Brief → Each line from the beginning of the data below through the line containing "[Log in] (1570, 101)" should be repeated exactly, please.

Excerpted data →
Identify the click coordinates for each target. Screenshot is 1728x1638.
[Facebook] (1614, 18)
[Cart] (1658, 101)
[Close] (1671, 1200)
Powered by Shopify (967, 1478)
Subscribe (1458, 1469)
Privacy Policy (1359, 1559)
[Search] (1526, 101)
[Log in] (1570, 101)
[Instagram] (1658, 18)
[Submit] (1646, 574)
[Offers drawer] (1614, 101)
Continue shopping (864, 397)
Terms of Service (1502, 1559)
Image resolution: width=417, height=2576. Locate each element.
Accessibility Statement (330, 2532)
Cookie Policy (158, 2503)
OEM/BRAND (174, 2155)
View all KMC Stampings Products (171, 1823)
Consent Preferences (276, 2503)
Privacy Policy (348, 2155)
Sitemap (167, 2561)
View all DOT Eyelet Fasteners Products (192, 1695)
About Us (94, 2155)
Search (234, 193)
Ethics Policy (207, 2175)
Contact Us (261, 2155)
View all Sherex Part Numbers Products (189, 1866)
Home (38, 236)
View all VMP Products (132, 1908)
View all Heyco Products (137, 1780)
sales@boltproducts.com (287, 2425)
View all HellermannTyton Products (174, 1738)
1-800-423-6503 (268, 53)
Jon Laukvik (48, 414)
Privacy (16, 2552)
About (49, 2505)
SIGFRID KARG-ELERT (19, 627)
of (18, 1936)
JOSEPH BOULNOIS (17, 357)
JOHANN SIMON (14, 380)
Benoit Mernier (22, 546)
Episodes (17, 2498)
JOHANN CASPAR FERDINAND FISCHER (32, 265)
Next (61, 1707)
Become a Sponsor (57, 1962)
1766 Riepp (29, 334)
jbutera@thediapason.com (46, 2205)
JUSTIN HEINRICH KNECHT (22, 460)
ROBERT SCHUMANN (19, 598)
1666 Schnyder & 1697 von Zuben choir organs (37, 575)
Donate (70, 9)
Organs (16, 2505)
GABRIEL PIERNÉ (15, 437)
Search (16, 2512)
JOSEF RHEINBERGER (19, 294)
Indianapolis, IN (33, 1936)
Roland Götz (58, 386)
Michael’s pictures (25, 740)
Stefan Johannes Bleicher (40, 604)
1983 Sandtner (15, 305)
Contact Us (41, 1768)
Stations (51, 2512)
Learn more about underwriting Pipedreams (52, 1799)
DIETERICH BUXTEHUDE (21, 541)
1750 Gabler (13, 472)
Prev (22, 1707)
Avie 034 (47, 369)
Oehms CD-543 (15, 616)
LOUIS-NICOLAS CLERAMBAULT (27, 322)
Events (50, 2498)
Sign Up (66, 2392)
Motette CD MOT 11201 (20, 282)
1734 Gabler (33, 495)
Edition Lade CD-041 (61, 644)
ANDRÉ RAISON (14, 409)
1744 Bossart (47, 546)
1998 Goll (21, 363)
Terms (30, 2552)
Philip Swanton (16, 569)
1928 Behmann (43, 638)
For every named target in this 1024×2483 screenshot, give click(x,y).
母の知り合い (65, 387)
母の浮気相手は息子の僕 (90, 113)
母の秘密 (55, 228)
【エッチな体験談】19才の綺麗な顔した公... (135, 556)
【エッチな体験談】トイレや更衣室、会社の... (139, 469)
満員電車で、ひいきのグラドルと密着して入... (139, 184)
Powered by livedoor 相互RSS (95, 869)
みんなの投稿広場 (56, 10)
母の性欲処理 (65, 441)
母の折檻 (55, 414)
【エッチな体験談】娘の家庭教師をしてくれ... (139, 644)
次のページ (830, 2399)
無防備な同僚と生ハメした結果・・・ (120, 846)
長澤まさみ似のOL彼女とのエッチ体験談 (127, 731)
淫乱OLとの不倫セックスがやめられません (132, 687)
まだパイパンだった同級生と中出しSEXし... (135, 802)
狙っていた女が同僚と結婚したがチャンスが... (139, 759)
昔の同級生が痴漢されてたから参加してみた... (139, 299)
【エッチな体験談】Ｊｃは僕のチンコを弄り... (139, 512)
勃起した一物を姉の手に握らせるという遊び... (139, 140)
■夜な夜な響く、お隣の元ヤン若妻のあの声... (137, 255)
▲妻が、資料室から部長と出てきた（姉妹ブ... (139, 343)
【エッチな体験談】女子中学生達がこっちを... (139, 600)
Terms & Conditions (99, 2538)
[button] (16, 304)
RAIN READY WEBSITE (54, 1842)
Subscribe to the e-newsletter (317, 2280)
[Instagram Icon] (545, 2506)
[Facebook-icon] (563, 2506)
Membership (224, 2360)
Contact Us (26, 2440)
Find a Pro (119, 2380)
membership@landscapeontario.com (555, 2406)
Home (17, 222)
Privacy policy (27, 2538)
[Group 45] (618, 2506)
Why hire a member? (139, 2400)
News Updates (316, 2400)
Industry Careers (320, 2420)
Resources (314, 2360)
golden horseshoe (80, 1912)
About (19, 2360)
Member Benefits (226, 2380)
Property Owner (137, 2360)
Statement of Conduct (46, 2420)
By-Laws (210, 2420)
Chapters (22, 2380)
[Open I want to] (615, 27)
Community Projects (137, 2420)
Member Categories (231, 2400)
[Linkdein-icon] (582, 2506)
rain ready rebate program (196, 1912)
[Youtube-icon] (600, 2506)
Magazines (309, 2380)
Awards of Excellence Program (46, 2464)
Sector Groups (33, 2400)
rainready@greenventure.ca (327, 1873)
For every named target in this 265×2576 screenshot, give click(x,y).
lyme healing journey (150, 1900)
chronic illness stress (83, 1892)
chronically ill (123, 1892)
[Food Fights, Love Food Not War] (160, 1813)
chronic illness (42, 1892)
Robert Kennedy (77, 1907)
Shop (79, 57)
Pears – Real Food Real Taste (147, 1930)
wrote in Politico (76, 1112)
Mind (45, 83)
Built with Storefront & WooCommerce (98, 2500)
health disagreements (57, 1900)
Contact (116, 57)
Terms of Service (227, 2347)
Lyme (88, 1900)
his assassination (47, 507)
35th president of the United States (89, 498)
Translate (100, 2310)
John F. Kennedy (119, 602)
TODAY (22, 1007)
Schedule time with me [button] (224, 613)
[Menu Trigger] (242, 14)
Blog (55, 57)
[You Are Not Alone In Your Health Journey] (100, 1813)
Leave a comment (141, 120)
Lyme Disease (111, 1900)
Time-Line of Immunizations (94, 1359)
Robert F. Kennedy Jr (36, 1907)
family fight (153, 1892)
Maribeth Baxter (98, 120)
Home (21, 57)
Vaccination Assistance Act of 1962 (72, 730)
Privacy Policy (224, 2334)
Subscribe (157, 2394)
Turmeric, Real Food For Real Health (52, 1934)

Solution below →
Identify the click coordinates for each target. Screenshot is 1728x1638.
[Facebook] (1614, 18)
[Cart] (1658, 101)
[Close] (1671, 1200)
Powered by Shopify (967, 1478)
Subscribe (1458, 1469)
Privacy Policy (1359, 1559)
[Search] (1526, 101)
[Log in] (1570, 101)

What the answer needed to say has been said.